Going for the Gold (Stream)

A University of Washington professor uses the Web and Olympic urine to turn ice crystals into art.

For transmedia telepresence artist Shawn Brixey, art imitates life. Or more appropriately, art is life.

The latest work by Brixey, a University of Washington professor, is an ice crystal installation created for the 1998 Winter Olympics Ice Art Festival in Karuizawa, Japan. Ice carvings usually conjure up the image of giant swans or cleverly arranged stalagmites. But not this time.

Located inside a University of Washington laboratory, Alchymeia is a genetically engineered online ice installation where hormones taken from the urine of Olympic athletes guide the growth of ice crystals. The exhibit employs a digital video-microscopy system to multicast the Technicolor kaleidoscope of biological processes onto the Net, complete with streaming video.

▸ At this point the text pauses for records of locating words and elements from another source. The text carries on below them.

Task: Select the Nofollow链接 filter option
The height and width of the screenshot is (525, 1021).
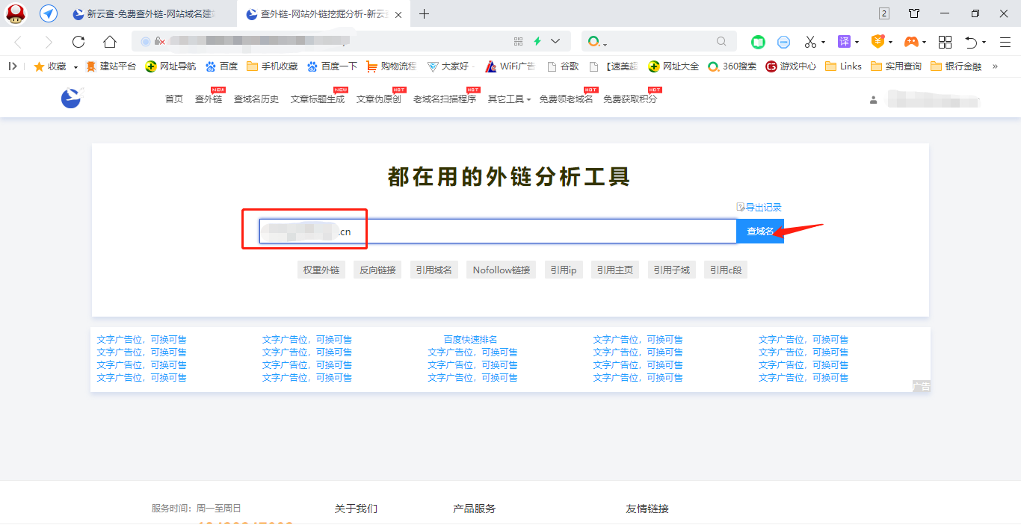Action: click(x=501, y=270)
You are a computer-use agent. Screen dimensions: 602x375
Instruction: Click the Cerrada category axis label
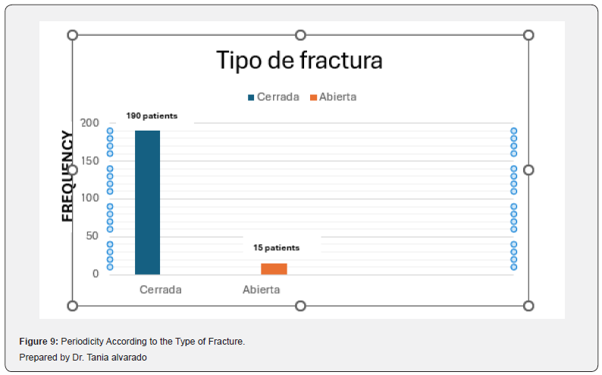pos(161,290)
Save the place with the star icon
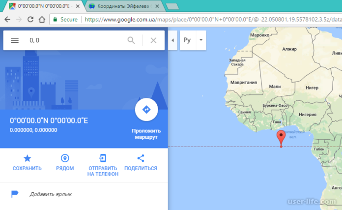Image resolution: width=342 pixels, height=210 pixels. coord(27,158)
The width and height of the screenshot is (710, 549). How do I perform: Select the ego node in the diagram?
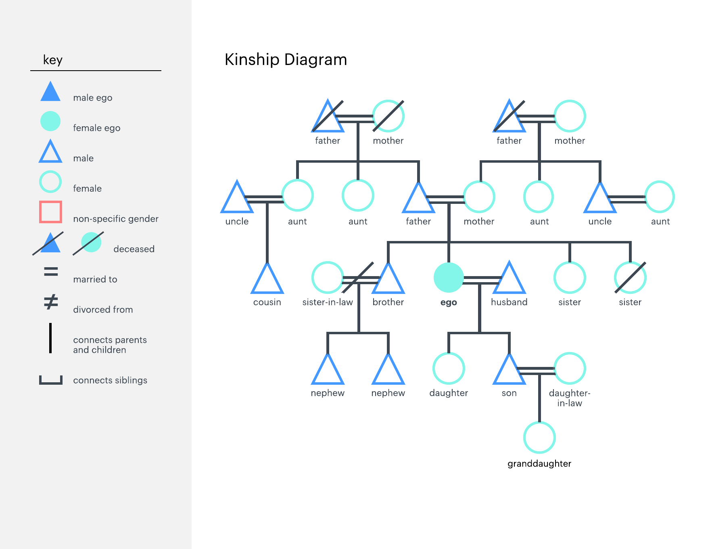coord(448,278)
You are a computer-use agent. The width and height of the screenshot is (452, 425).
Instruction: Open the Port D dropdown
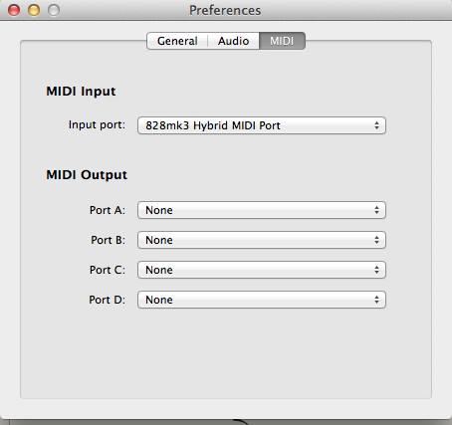262,300
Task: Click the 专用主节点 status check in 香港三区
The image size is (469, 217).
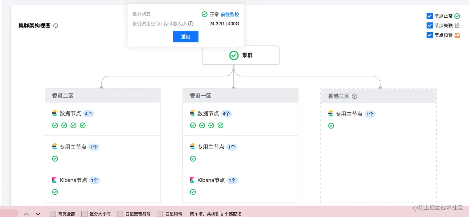Action: pos(331,126)
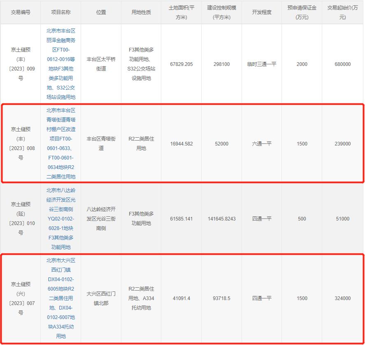Click the 交易起始价 column header
This screenshot has width=365, height=345.
point(342,12)
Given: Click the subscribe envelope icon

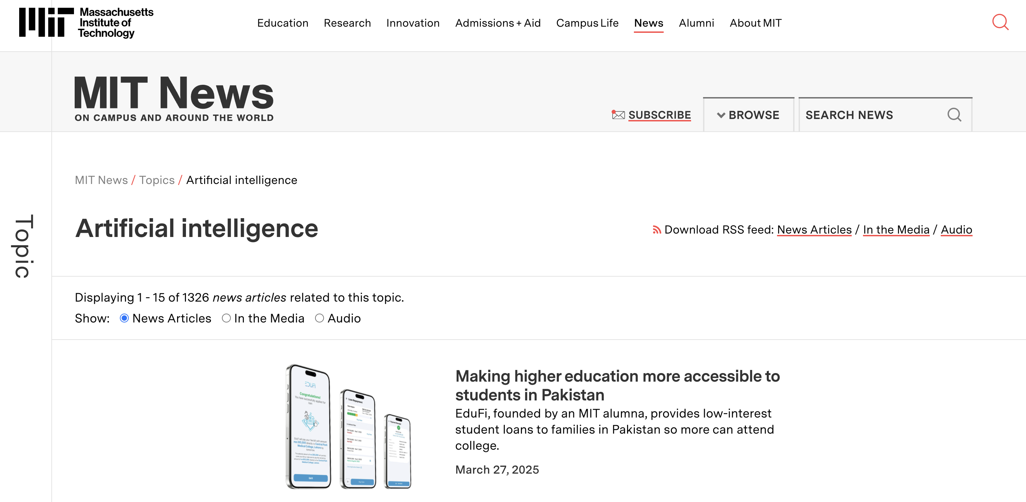Looking at the screenshot, I should coord(618,115).
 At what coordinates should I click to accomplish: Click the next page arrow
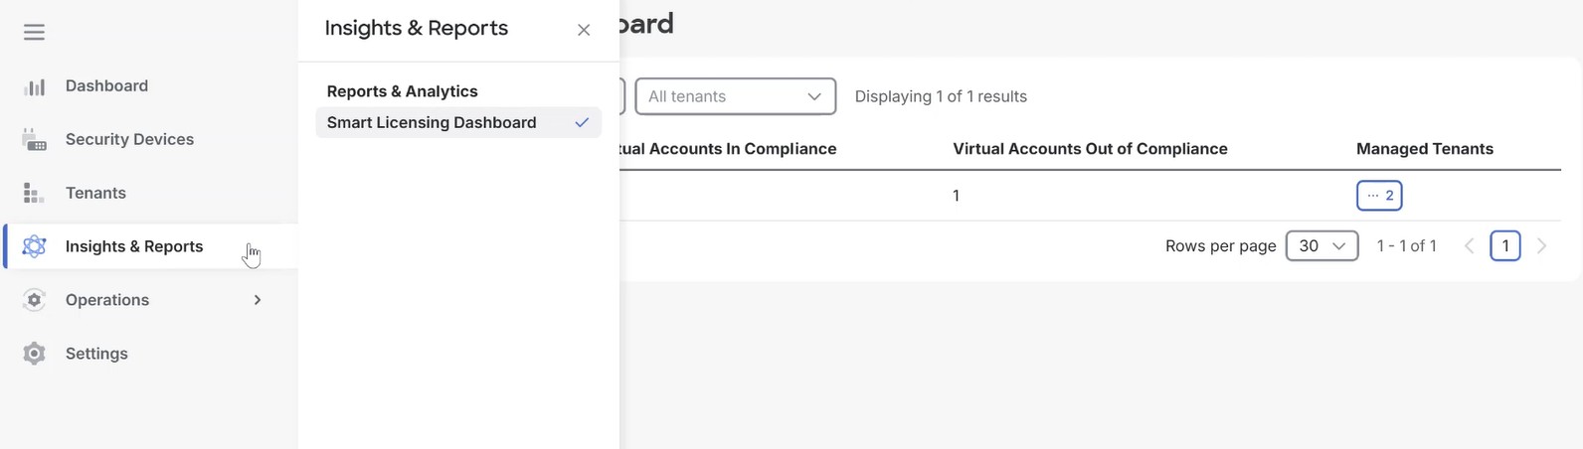click(1542, 245)
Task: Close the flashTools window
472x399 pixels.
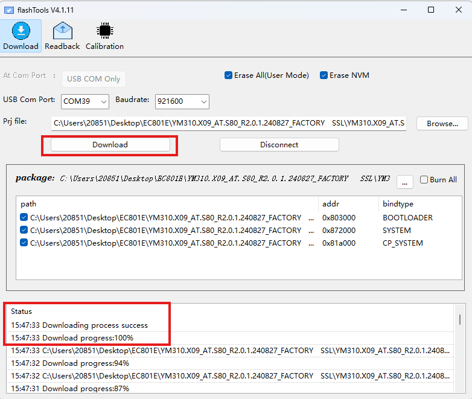Action: pyautogui.click(x=458, y=10)
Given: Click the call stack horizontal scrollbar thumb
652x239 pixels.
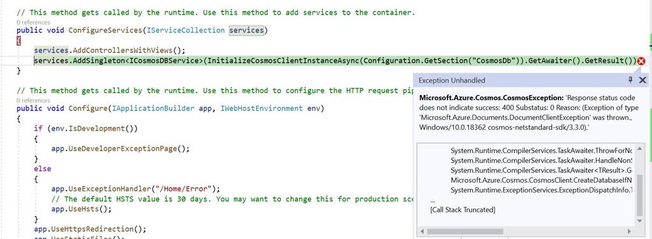Looking at the screenshot, I should pos(465,231).
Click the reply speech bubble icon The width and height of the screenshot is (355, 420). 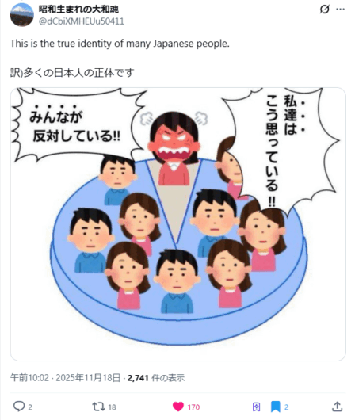click(x=19, y=407)
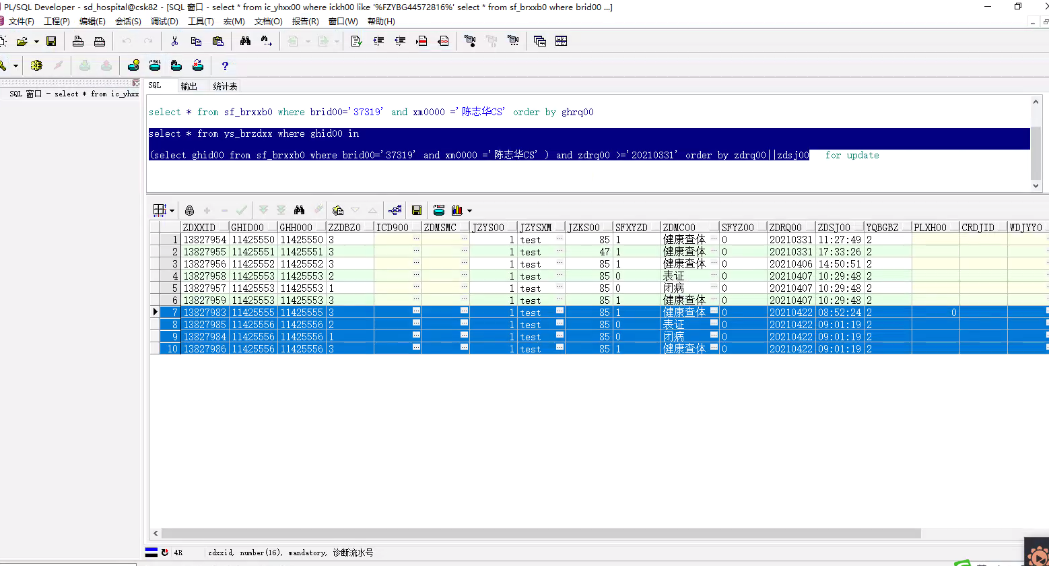Click the ZDRQ00 column header

[786, 228]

"The crystals are like a snowflake, which is nothing more than a photograph of its lifetime done atom by atom," Brixey says. "A snowflake records its entire environment as it falls to the ground. So the idea for Alchymeia came from looking at the notion that 'no two snowflakes are alike' and trying to figure out if I could make my own [ice crystals] that carry their own stories."

Indeed, Alchymeia is true generative art - a real-world work encouraged to "grow" itself based on the physical laws of nature, rather than a computer simulation of those laws.

Subzero temperature is not the only requirement for water to freeze, Brixey explains. The growth of ice crystals must be triggered by contaminating particles, such as minerals or organic matter. In Alchymeia, these contaminants are naturally occurring steroids found in the urine samples taken from one male and one female Olympic athlete, introduced to the "ultra-pure/ultra-cold" water before freezing occurs. In effect, the crystals that form are frozen mirrors mimicking the human material that spawned them. High-tech yet home-grown, just like Alchymeia's creator.

"I grew up in Missouri, but my parents were TV producers," Brixey explains. "So I had this strange juxtaposition of being around the most advanced media technology at that time while hanging out in a farming community watching the seasons change."